- [What is needed] With the records below as your source, retype each line exactly from the top down to the line that contains "Open the Account", and include that line.

= = =

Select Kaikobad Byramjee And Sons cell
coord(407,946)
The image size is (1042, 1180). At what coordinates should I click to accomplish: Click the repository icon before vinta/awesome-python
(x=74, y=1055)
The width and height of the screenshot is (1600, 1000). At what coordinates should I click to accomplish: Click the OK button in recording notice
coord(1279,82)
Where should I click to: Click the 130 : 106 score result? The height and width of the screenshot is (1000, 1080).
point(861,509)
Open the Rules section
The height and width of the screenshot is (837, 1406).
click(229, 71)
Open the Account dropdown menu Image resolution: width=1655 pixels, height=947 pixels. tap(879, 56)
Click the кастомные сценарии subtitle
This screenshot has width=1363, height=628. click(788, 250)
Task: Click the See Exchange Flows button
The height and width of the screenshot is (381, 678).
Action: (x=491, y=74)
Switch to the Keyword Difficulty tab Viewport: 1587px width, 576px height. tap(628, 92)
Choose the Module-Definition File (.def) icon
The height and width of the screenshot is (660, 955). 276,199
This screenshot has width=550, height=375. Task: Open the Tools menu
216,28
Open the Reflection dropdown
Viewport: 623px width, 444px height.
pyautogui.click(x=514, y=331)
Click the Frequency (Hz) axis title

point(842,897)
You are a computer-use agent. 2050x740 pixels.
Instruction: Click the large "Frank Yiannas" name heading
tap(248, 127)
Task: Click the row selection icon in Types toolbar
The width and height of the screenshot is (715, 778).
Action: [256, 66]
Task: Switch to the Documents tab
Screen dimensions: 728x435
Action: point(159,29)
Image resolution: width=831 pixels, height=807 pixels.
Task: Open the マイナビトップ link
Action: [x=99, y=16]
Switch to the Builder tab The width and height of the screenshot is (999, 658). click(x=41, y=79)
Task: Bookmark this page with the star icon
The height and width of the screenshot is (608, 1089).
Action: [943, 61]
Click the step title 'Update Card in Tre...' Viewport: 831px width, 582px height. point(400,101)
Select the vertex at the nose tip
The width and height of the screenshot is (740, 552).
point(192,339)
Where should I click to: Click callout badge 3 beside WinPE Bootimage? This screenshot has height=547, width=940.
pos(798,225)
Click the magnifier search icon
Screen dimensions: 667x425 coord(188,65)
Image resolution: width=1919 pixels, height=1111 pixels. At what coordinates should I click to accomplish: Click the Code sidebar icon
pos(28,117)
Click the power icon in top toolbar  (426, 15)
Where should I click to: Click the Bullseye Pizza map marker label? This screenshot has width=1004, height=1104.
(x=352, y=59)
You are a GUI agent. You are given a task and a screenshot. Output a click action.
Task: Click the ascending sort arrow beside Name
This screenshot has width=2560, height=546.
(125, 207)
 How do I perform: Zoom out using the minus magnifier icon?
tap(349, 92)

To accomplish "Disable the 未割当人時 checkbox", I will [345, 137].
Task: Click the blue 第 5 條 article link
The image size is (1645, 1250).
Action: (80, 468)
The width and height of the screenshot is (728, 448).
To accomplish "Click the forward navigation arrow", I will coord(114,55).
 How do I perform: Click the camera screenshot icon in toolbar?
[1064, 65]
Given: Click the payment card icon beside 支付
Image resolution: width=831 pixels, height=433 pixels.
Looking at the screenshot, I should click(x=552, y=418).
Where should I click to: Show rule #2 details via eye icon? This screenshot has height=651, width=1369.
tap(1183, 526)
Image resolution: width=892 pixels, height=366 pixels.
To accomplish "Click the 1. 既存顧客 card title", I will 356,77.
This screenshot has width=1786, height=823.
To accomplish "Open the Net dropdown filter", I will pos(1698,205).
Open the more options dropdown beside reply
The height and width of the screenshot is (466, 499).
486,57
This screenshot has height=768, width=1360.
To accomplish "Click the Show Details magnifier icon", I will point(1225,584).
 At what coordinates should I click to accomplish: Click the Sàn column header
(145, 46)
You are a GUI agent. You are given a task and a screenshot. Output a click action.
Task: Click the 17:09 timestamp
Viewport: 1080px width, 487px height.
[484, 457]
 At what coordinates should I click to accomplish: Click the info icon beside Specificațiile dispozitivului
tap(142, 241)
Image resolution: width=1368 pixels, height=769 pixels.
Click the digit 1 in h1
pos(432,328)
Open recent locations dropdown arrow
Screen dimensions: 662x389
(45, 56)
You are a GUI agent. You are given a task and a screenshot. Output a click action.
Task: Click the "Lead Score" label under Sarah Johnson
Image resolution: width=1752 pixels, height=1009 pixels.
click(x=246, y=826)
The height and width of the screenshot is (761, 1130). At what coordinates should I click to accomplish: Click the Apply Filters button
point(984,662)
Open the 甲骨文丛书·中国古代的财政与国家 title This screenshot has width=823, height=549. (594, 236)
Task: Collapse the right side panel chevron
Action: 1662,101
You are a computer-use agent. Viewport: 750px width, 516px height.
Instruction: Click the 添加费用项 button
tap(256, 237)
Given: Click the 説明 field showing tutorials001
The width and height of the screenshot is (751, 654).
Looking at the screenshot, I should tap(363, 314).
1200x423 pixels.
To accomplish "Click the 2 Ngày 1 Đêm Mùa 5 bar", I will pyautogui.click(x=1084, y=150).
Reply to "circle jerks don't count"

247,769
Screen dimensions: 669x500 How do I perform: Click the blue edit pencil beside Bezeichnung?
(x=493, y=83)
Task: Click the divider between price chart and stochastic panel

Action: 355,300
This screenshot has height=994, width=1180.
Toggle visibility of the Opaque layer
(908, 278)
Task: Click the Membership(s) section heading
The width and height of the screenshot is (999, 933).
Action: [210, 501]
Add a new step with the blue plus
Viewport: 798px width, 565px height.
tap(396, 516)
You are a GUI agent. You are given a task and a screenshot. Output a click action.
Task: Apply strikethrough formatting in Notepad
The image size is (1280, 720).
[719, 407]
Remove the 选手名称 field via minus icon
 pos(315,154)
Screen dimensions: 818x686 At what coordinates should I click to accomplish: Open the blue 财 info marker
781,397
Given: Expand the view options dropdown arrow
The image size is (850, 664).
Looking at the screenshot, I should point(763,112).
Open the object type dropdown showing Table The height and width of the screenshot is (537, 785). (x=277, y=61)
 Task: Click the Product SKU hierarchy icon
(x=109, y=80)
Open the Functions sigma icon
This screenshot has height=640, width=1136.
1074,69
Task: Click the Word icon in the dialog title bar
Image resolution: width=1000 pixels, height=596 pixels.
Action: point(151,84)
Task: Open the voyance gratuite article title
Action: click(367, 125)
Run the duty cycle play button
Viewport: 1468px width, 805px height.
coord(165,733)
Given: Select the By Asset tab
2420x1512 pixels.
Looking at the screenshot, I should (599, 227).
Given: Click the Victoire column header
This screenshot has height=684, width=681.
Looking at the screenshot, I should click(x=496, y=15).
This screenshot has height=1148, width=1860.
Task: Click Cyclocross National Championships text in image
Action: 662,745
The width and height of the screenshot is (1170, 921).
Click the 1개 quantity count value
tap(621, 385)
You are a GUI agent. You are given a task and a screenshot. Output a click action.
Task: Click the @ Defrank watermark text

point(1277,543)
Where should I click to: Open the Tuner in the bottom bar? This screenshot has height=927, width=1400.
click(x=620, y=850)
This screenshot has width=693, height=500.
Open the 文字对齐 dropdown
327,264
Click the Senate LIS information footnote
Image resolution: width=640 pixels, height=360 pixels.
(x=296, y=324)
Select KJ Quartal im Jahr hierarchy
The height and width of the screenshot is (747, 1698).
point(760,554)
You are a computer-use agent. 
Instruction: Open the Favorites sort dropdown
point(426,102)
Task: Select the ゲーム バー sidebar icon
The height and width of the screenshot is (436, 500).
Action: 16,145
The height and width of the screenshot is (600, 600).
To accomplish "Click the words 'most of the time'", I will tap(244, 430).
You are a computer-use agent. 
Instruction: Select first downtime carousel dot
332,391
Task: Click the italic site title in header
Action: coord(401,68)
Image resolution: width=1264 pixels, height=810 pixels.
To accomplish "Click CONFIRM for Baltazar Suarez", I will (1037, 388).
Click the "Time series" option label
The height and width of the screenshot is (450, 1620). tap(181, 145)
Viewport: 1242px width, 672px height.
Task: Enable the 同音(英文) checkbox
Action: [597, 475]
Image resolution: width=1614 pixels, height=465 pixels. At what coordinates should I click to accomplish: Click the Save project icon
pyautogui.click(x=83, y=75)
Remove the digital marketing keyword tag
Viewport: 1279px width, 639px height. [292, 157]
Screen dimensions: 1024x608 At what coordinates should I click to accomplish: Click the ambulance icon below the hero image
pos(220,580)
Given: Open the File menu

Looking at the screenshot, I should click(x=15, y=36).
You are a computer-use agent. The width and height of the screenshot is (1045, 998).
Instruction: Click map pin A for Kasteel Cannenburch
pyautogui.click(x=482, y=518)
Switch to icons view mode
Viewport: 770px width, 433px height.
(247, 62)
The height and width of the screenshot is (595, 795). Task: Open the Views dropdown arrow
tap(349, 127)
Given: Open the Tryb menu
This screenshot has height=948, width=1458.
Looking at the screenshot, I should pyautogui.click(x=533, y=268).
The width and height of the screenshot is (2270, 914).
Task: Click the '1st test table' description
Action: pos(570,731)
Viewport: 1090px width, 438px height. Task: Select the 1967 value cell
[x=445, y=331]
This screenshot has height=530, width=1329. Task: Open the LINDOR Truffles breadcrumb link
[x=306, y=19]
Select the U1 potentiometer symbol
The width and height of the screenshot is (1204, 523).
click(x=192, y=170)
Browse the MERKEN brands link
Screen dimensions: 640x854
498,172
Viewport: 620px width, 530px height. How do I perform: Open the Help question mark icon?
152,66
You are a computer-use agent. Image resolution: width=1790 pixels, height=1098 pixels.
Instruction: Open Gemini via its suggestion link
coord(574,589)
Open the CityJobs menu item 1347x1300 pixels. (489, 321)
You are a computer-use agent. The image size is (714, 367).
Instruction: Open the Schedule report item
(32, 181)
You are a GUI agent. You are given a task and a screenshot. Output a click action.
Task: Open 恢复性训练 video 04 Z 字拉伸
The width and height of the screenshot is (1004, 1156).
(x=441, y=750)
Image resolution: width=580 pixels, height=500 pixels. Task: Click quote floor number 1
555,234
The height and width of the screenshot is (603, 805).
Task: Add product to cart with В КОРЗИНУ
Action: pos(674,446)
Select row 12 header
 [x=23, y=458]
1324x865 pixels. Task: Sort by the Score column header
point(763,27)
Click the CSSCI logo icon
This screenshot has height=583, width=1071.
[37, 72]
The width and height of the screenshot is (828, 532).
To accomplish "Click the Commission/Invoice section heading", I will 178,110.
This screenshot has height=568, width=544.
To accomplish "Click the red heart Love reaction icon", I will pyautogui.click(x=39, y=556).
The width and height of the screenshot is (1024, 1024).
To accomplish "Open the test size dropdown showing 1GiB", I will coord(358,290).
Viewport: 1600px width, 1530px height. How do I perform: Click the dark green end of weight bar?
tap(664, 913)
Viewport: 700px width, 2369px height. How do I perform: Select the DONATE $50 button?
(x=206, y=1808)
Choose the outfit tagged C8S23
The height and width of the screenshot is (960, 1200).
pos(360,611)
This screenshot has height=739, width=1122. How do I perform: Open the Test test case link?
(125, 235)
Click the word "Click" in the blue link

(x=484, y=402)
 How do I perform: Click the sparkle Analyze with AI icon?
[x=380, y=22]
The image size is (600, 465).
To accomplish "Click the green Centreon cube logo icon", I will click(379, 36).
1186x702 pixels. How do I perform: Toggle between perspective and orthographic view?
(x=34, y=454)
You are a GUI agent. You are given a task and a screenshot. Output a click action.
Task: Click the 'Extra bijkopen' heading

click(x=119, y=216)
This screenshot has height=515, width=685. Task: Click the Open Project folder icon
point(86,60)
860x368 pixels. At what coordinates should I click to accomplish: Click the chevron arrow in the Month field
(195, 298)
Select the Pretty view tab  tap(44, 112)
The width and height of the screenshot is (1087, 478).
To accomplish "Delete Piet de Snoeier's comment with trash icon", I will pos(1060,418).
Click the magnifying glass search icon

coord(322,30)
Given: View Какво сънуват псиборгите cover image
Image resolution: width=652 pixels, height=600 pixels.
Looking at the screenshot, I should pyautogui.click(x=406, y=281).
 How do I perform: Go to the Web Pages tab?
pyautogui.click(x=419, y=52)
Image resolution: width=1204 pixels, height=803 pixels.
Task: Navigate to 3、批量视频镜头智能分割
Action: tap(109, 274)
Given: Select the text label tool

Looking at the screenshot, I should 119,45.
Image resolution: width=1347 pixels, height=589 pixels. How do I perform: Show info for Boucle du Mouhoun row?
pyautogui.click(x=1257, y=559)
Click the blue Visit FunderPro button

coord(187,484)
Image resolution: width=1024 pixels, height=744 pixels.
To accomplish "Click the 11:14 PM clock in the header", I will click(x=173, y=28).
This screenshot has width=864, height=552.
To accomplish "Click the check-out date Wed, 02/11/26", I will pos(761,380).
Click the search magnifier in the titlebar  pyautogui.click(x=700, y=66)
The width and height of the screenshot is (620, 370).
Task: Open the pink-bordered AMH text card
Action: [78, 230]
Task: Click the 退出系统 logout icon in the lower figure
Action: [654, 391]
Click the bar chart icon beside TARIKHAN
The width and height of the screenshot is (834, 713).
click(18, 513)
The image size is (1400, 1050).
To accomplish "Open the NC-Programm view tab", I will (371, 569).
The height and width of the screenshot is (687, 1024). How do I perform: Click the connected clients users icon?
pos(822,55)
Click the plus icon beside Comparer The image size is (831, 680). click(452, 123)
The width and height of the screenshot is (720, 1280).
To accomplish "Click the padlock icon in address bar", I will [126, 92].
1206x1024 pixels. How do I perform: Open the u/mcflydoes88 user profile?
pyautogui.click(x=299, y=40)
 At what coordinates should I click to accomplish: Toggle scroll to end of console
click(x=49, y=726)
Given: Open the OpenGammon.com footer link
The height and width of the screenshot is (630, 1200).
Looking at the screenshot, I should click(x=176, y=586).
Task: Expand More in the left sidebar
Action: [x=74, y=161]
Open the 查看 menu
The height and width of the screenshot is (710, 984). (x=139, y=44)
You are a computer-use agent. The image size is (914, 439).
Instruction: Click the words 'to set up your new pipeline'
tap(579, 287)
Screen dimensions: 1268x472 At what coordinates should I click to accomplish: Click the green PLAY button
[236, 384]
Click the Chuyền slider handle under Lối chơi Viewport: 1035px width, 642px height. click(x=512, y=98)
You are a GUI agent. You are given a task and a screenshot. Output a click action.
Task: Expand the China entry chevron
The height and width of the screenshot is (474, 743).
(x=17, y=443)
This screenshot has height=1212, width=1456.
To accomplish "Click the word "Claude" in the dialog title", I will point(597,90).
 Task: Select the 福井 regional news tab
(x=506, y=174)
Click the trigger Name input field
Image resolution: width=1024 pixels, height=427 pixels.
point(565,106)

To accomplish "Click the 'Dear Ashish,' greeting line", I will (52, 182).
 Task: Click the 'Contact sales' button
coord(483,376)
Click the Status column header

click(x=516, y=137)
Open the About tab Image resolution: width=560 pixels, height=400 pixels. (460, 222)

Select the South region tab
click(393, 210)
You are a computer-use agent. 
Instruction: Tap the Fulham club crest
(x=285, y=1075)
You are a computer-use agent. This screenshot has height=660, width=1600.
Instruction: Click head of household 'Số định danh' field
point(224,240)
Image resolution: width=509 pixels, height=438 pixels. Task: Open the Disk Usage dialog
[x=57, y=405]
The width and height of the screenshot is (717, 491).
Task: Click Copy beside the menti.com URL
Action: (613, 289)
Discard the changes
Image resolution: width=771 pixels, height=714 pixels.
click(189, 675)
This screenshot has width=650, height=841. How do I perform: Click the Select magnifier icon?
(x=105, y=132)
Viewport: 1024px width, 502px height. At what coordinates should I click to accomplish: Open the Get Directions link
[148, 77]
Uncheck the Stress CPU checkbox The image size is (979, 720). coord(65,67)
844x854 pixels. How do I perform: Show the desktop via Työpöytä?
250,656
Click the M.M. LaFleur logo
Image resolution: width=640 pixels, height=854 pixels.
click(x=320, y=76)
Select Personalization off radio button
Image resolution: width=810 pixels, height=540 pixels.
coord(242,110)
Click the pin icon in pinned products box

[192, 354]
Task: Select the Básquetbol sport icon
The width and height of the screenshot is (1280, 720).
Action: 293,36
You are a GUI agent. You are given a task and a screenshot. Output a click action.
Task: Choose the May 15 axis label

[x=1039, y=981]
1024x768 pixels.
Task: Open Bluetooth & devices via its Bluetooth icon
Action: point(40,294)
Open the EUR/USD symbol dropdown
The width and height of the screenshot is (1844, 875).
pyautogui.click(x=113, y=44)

= = =

- [Result for this task]
Select Kaikobad Byramjee And Sons cell
coord(407,946)
The image size is (1042, 1180). At what coordinates should I click to accomplish: Click the repository icon before vinta/awesome-python
(x=74, y=1055)
The width and height of the screenshot is (1600, 1000). At what coordinates should I click to accomplish: Click the OK button in recording notice
coord(1279,82)
Where should I click to: Click the 130 : 106 score result? The height and width of the screenshot is (1000, 1080).
point(861,509)
Open the Rules section
The height and width of the screenshot is (837, 1406).
click(229, 71)
Open the Account dropdown menu Image resolution: width=1655 pixels, height=947 pixels. tap(879, 56)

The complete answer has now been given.